▶ **Work order**
From the line holding "Instruction: Switch to tmux window 0 zsh" to the final line of the entries, set down each line exactly, including both, and nothing more.

:: Records shown

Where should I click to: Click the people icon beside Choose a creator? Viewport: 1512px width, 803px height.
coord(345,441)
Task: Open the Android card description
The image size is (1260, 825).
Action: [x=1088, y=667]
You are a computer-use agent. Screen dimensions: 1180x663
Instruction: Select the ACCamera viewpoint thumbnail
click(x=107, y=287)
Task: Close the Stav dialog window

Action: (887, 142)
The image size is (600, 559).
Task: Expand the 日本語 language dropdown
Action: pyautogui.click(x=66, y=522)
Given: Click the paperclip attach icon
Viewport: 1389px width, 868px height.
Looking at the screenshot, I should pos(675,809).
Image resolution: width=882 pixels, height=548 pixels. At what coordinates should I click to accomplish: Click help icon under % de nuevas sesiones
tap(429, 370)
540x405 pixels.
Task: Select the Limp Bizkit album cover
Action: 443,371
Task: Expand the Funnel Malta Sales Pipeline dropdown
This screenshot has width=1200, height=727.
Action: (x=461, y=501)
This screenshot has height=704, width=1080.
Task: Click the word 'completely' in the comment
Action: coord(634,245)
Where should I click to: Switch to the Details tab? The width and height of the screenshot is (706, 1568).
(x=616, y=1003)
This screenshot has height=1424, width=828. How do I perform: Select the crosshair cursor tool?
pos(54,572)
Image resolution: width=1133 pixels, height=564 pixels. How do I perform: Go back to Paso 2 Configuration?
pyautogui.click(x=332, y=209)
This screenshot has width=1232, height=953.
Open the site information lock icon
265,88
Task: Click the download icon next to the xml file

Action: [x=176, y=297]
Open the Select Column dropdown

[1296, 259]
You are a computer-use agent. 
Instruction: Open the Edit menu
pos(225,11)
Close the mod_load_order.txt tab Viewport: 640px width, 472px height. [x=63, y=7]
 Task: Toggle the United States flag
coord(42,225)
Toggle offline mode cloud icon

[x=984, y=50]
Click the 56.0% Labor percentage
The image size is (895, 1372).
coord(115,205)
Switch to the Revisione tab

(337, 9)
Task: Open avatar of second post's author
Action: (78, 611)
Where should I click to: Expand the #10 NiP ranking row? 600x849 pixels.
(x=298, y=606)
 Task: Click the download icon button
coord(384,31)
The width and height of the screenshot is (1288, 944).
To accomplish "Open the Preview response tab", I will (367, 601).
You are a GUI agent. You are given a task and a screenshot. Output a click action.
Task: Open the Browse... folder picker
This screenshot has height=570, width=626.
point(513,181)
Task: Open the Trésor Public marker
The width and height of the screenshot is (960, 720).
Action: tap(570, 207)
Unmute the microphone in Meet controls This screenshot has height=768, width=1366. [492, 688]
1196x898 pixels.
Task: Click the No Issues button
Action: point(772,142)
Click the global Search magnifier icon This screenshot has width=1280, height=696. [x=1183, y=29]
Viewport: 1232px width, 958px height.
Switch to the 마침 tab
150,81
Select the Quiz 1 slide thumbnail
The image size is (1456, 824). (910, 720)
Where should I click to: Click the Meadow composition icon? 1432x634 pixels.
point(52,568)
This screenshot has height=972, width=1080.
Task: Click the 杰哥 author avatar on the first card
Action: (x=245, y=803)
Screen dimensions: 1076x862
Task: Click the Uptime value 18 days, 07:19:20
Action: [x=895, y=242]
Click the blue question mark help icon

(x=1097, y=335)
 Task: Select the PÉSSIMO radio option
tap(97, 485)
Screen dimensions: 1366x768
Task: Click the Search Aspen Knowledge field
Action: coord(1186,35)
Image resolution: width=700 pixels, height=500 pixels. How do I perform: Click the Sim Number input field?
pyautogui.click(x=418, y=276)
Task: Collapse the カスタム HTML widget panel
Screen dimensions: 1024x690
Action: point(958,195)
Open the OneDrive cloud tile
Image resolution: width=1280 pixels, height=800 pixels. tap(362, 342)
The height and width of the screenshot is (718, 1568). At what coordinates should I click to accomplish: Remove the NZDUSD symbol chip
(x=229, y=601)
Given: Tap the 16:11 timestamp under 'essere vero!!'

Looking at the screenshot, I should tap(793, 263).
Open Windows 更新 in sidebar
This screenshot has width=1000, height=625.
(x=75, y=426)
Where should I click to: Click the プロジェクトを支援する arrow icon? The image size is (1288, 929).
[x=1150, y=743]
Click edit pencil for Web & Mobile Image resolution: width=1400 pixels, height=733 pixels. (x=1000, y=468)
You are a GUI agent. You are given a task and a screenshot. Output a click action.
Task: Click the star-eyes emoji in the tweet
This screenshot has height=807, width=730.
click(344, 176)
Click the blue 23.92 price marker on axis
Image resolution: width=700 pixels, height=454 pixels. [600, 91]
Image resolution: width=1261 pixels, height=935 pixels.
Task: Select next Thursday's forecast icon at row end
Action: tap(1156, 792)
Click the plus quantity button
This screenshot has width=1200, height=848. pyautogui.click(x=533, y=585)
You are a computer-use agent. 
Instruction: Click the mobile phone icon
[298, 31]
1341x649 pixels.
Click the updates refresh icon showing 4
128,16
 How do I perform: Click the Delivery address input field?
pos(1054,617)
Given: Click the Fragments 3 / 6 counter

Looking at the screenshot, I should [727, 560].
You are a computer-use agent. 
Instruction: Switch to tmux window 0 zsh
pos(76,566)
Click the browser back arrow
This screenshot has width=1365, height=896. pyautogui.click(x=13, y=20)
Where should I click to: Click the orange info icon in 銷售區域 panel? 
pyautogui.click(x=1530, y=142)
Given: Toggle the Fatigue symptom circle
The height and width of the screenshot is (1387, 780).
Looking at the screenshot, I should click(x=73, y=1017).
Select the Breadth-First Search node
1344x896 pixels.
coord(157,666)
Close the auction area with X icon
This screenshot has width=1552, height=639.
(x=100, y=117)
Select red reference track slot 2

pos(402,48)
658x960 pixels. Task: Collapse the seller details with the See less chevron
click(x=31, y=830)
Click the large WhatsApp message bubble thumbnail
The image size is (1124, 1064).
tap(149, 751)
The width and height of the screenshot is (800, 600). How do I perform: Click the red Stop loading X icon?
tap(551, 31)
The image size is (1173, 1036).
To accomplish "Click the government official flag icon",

::::

▶ **Response box**
Instruction: Switch to tmux window 0 zsh
pos(76,566)
Click the browser back arrow
This screenshot has width=1365, height=896. pyautogui.click(x=13, y=20)
Where should I click to: Click the orange info icon in 銷售區域 panel? 
pyautogui.click(x=1530, y=142)
Given: Toggle the Fatigue symptom circle
The height and width of the screenshot is (1387, 780).
Looking at the screenshot, I should click(x=73, y=1017).
Select the Breadth-First Search node
1344x896 pixels.
coord(157,666)
Close the auction area with X icon
This screenshot has width=1552, height=639.
(x=100, y=117)
Select red reference track slot 2

pos(402,48)
658x960 pixels. Task: Collapse the seller details with the See less chevron
click(x=31, y=830)
Click the large WhatsApp message bubble thumbnail
The image size is (1124, 1064).
tap(149, 751)
The width and height of the screenshot is (800, 600). How do I perform: Click the red Stop loading X icon?
tap(551, 31)
The image size is (1173, 1036).
To accomplish "Click the government official flag icon",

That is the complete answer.